**TASK:**
Copy the lines from the line with "Image resolution: width=1568" up to and including the line with "Action: (x=976, y=82)", keeping every character unchanged.

**STORED DATA:**

== == ==

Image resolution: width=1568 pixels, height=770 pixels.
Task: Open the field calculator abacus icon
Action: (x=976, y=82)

== == ==

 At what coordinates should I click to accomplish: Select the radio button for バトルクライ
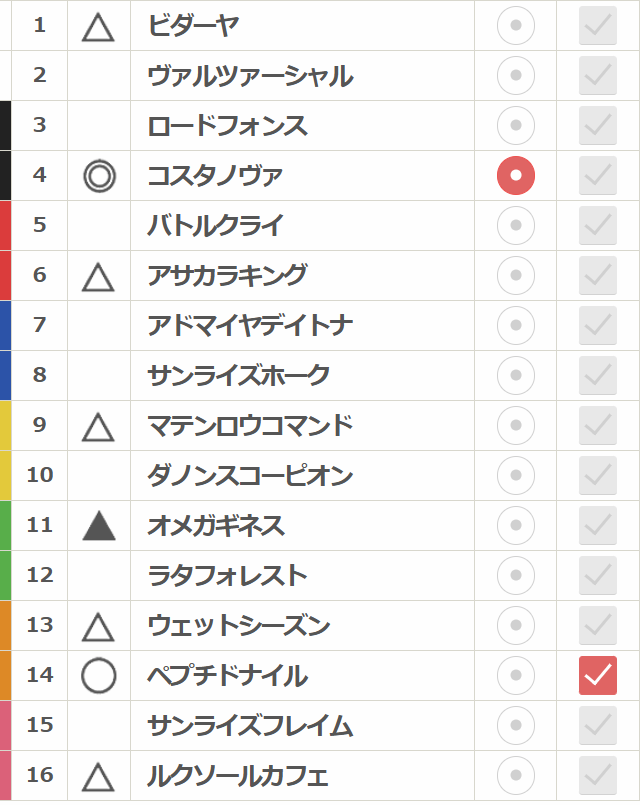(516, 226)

== == ==

**EXERCISE OUTPUT:**
Image resolution: width=1568 pixels, height=770 pixels.
Task: Open the field calculator abacus icon
Action: (x=976, y=82)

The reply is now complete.